RUA BANI terdiri dari:
a.       RUA Tahunan, diselenggarakan sekali dalam setahun paling lambat pada bulan Juni. Agenda utama dalam RUA Tahunan adalah penyampaian Laporan Tahunan beserta Laporan Audit Tahun Buku yang lalu, dan penunjukan Kantor Akuntan Publik yang akan memeriksa Laporan Keuangan untuk Tahun Buku yang berjalan. Dalam RUA Tahunan juga dapat dibicarakan pemilihan/ penggantian Dewan Pengawas dan laporan Dewan Pengawas mengenai pemilihan/ penggantian Dewan Pengurus yang dilakukannya.
b.      RUA Luar Biasa, diselenggarakan untuk keperluan mengesahkan Rencana Kerja & Anggaran Tahunan, mengubah/ menambah/ mengganti Anggaran Dasar, memeriksa ditingkat akhir terhadap permohonan banding atas pemecatan Arbiter, dan hal-hal lain yang dianggap penting dan relevan dengan keberlangsungan BANI.

Dewan Pengawas
Dewan Pengawas adalah organ dalam struktur organisasi BANI yang menjalankan fungsi pengawasan terhadap pelaksanaan tugas Dewan Pengurus dan memberikan nasehat kepada Dewan Pengurus. Selain itu Dewan Pengawas memiliki tugas dan kewenangan sebagai berikut:
a.       Mengangkat dan memberhentikan anggota Dewan Pengurus;
b.      Mengangkat dan memberhentikan Arbiter/ Mediator BANI;
c.       Membentuk Majelis Etik;
d.      Membuat peraturan mengenai syarat-syarat menjadi Arbiter/ Mediator BANI;
e.       Membuat peraturan mengenai Kode Etik Arbiter/ Mediator BANI;
f.       Membuat peraturan mengenai biaya-biaya penyelesaian sengketa di BANI;
g.      Memberikan persetujuan/ penolakan terhadap Rencana Kerja & Anggaran Tahunan sebelum diajukan oleh Dewan Pengurus kepada RUA; dan
h.      Melakukan audit investigasi, berupa audit keuangan dan atau audit hukum, jika diduga ada misconduct/ mismanagement dalam pengelolaan BANI.
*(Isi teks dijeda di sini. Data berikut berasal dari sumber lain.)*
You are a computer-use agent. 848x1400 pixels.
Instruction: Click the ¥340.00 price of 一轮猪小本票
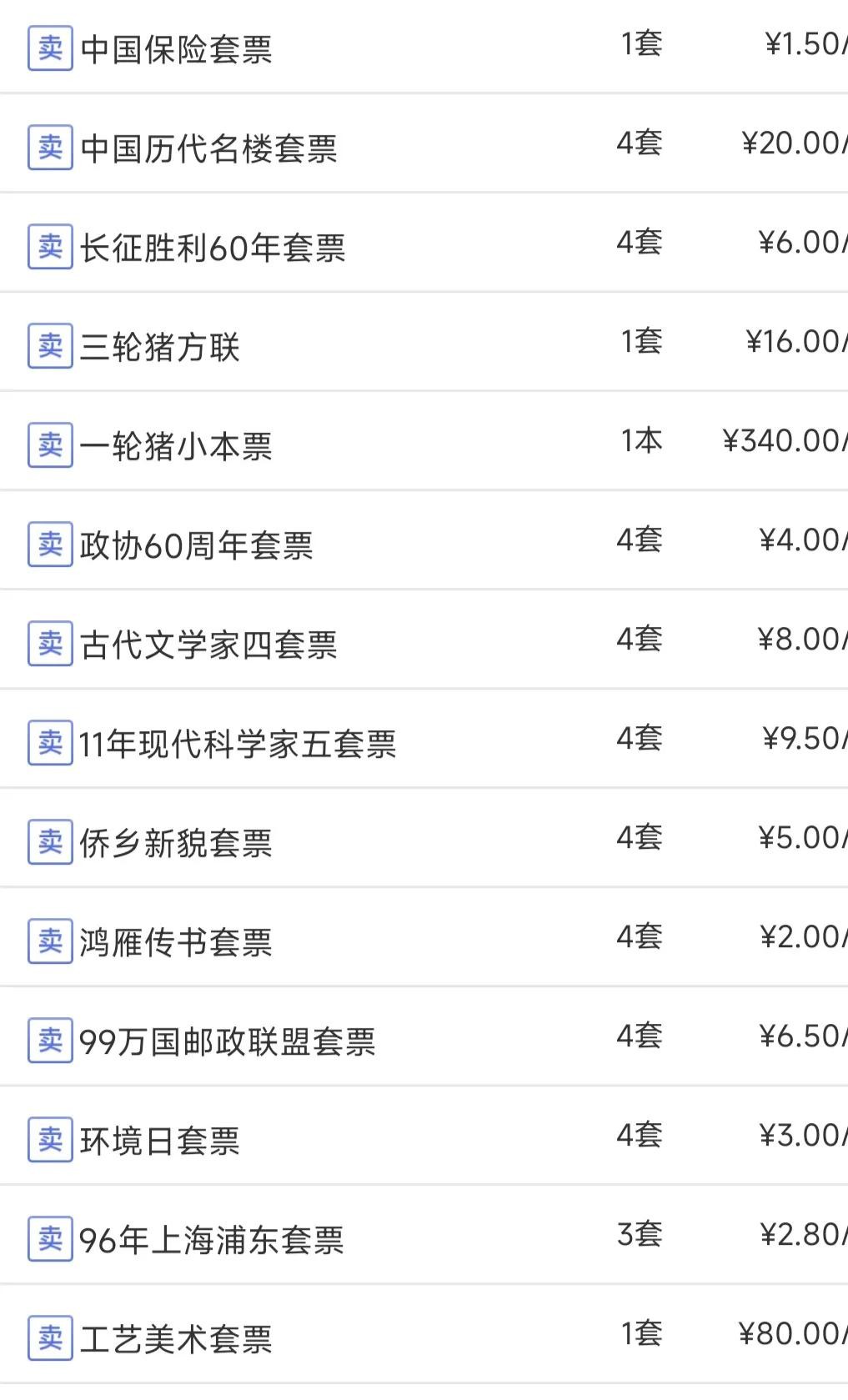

Keanggotaan Dewan Pengawas terdiri dari 2 (dua) jenis, yaitu anggota tetap yang berasal dari mereka yang menandatangani akta No. 23 tanggal 14 Juni 2016, dan anggota tidak tetap yang diangkat oleh RUA dari kalangan Arbiter BANI untuk periode 4 (empat) tahun dan dapat diangkat kembali setelah lewat 1 (satu) periode.

Dewan Pengurus
Dewan Pengurus adalah organ dalam struktur organisasi BANI yang menjalankan fungsi pengelolaan/ manajemen BANI. Selain itu Dewan Pengurus memiliki tugas dan kewenangan sebagai berikut:
1.      Mewakili BANI di dalam mau pun di luar pengadilan;
2.      Membawahi Sekretariat BANI;
3.      Menetapkan Peraturan & Acara BANI selain berkenaan dengan biaya, pengangkatan Arbiter dan Kode Etik;
4.      Menetapkan peraturan kepegawaian dan prosedur keuangan;
5.      Mengangkat sekretaris sidang;
6.      Mengangkat dan memberhentikan pegawai BANI;

Dalam melakukan tindakan tersebut di bawah ini harus mendapatkan persetujuan Dewan Pengawas, yaitu:
  1. membeli barang-barang tidak bergerak untuk menjadi milik BANI;
  2. menjual barang-barang tidak bergerak milik BANI;
  3. meminjam atau meminjamkan uang atas nama BANI;
  4. mempertanggungkan/ membebani kekayaan BANI sebagai jaminan utang BANI; dan
  5. mengikat BANI sebagai penjamin.
Keanggotaan Dewan Pengurus diangkat oleh Dewan Pengawas untuk periode 4 (empat) tahun dan dapat diangkat kembali, maksimal 2 (dua) periode berturut-turut.

Pendanaan BANI
Pemasukan keuangan BANI berasal dari beberapa sumber, yaitu:
  1. Modal awal dari Pendiri;
  2. Iuran Anggota;
  3. Biaya Arbitrase;
  4. Sumbangan atau hibah pihak ketiga yang sah dan tidak mengikat yang diterima dari siapapun juga, baik dari sumber dalam negeri maupun luar negeri, baik dari Pemerintah maupun swasta;
  5. Pinjaman yang diperoleh oleh BANI;
  6. Pemasukan lain yang sah menurut hukum.
Setiap tanggal 31 Desember, buku-buku BANI akan ditutup, dan selambat-lambatnya pada tanggal 30 Maret tahun berikutnya, Dewan Pengurus akan membuat Laporan Keuangan BANI berupa Neraca dan Laporan Laba/ Rugi yang diaudit oleh Kantor Akuntan Publik.